8 de noviembre de 2009

COLACAO








“El desayuno de los campeones”, “colacao, colacao, tu fiel amigo”

La importancia trascendental de un buen vaso de colacao por la mañana no la calibraban ni los anunciantes del producto.

Cuando mamá te despertaba para ir al cole, y comprobabas que no había nevado, que tu ropa favorita de los domingos no te la podías poner hoy, que ni mamá, ni papá se creían que te dolía la tripa, ni la nuca, que de tu ataque de tos de mentira se burlaba hasta tu hermana pequeña, y aceptabas finalmente que sin solución habría que ir al colegio, aún quedaba un consuelo: EL COLACAO.

Te dirigías a la cocina con las botas de agua de aspecto interestelar ya puestas (cómo pesaban y qué calor daba el forro de borreguillo), con el pelo casi calado porque era la única manera con la que mamá lograba meter en cintura los pelos revueltos, y con la conciencia turbia por no haber terminado del todo los deberes la tarde anterior. Cerrabas un trato con el de arriba y le prometías que si no te sacaban hoy al encerado, por la tarde harías todos los deberes. El de arriba no siempre cumplía. Por abajo tampoco se cumplía siempre. Todo se zambullía en el vaso de colacao. Las galletas María, sí, el pan frito, también, los trocitos de pan sin freír cuando te daban un colocadito migao, sí, pero también las botas de agua, el pelo mojado, y los deberes sin terminar se empapaban de colacao y emergían salpicados de grumitos de choco. Y lo mejor para el final.
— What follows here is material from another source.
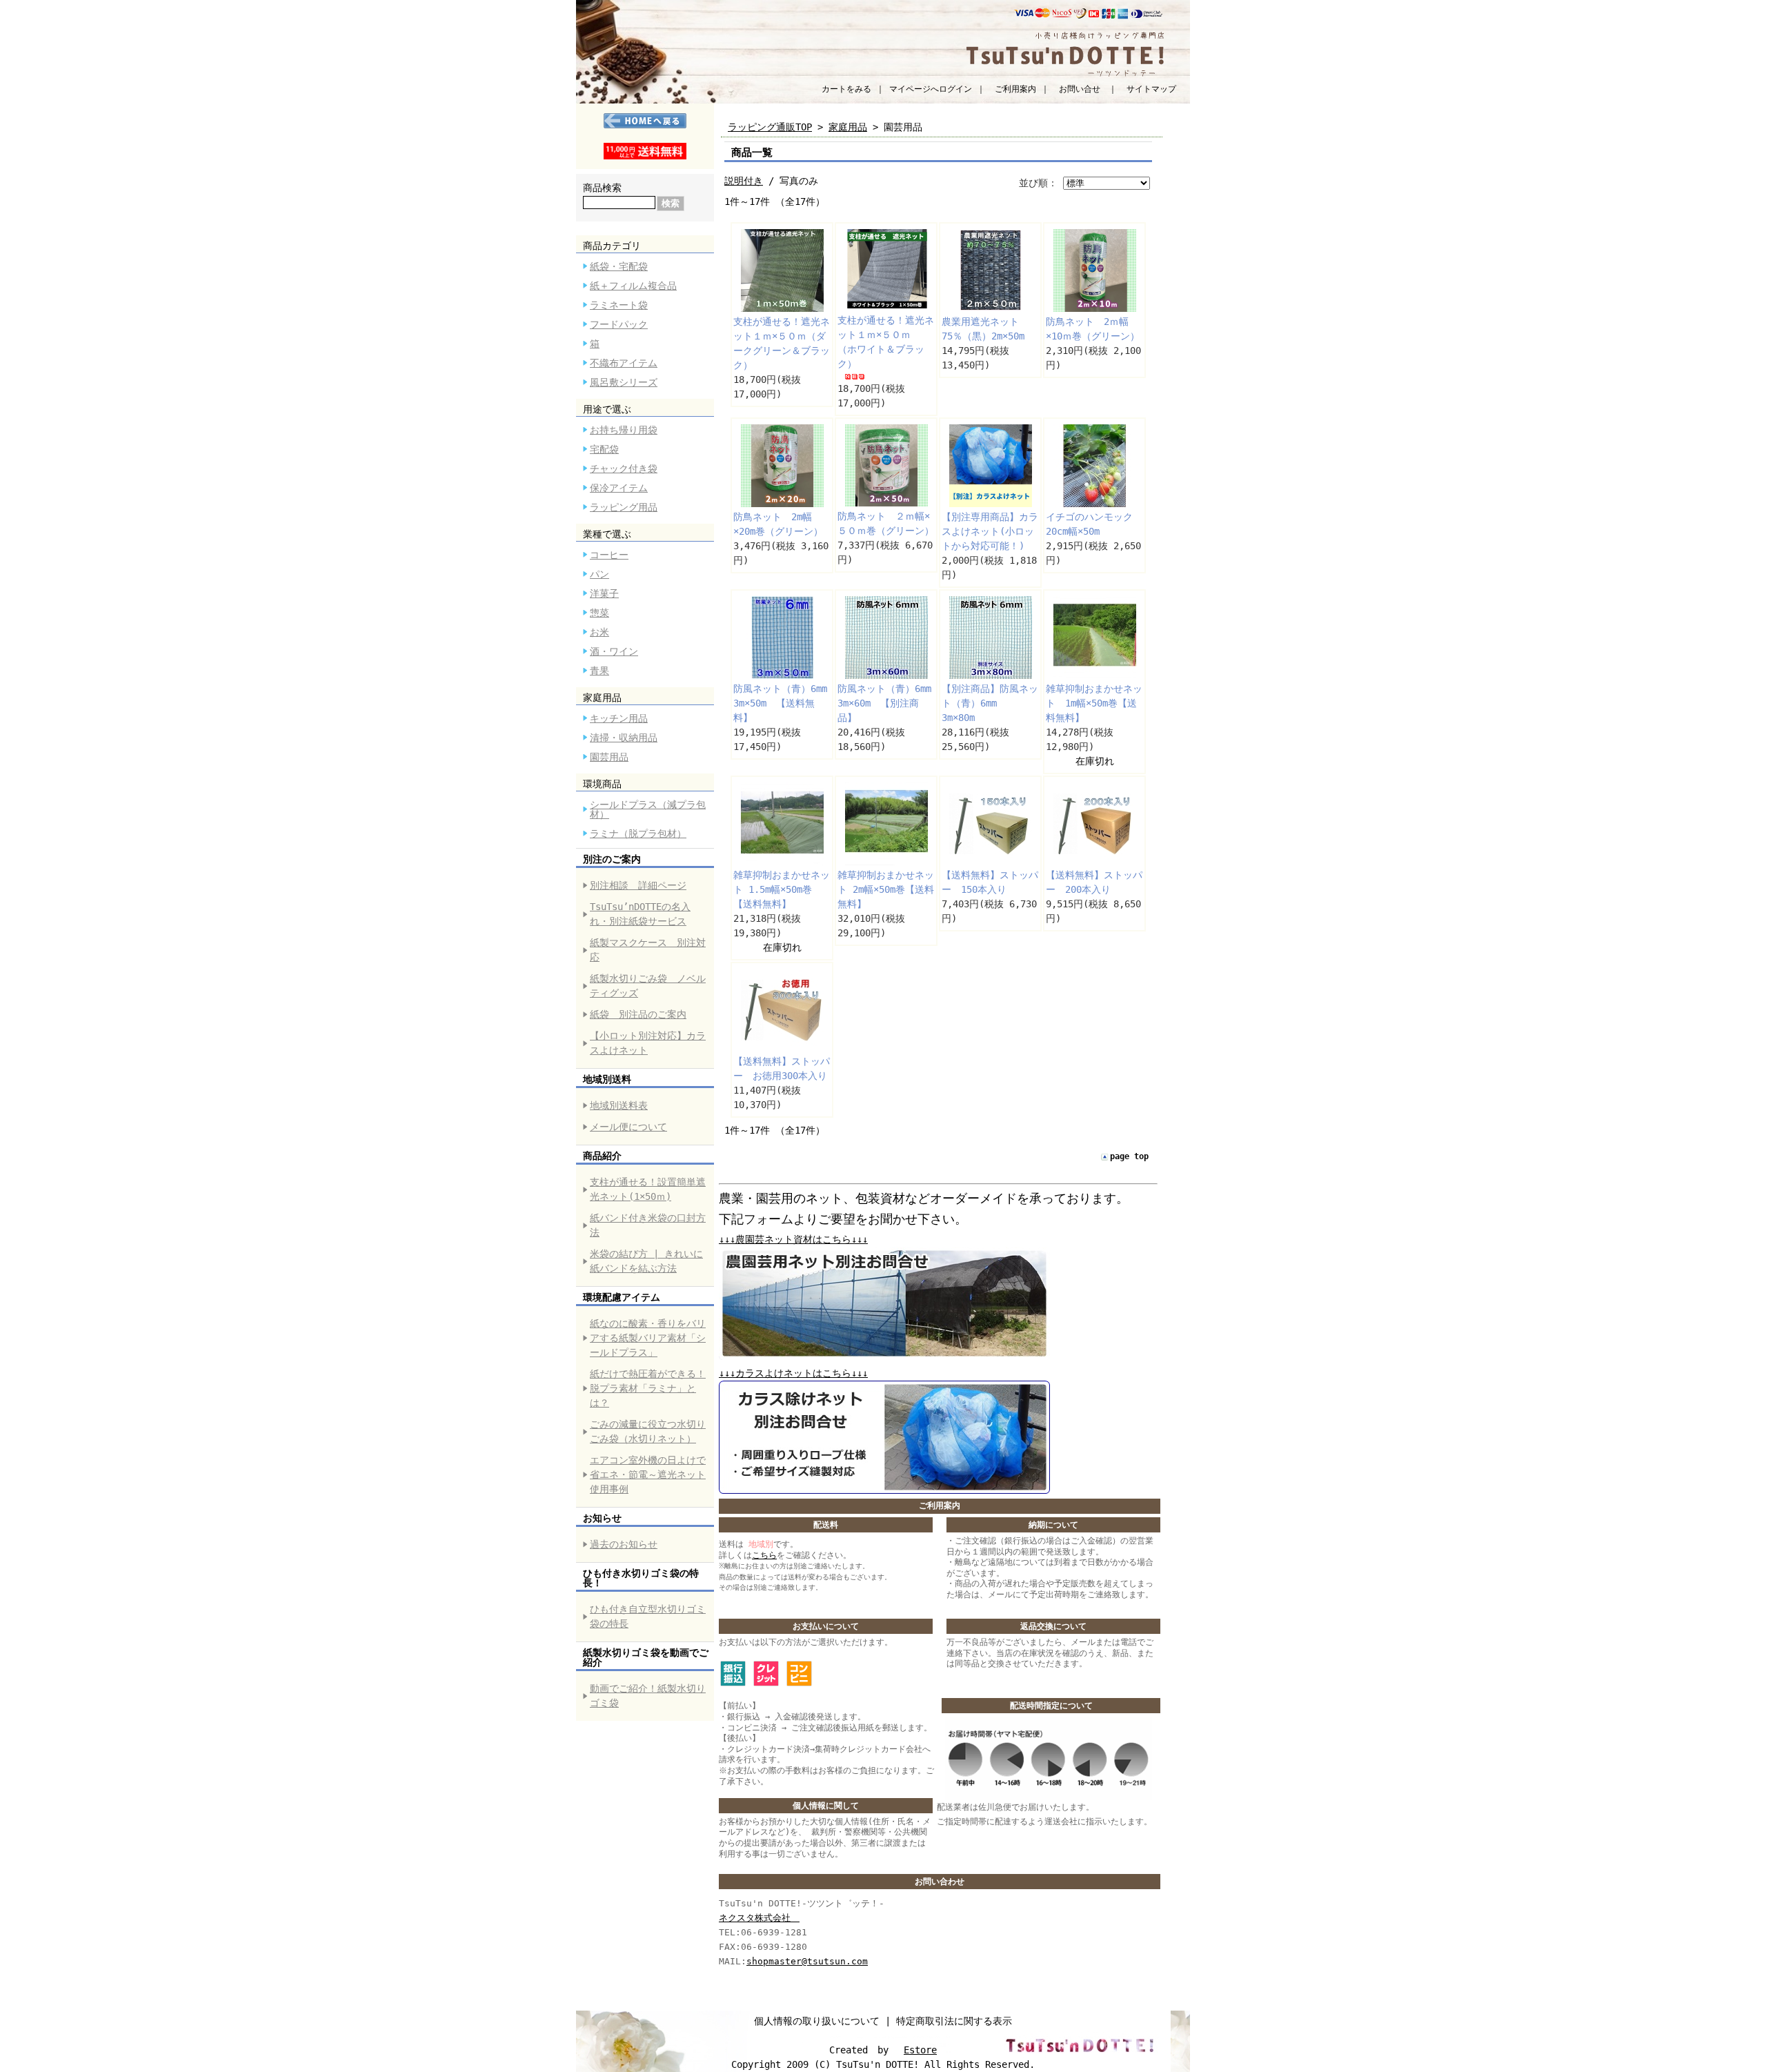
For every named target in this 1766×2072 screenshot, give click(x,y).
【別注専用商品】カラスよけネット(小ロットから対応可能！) (990, 531)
Rebañabas al fondo del vaso los suculentos montoncitos a medio desleír, y con la cucharilla terminabas desenterrando del fondo a las compas de clase con las que jugabas a los ángeles de Charlie, y la importante misión de encontrar el cromo 57 para completar el álbum.

-¡Vamos, que llegáis tarde!

Y el movimiento de la cucharilla se volvía frenético porque lo más rico del Colacao son los grumitos del final y a ver si no iba a dar tiempo a tomárselos antes de ir al colegio.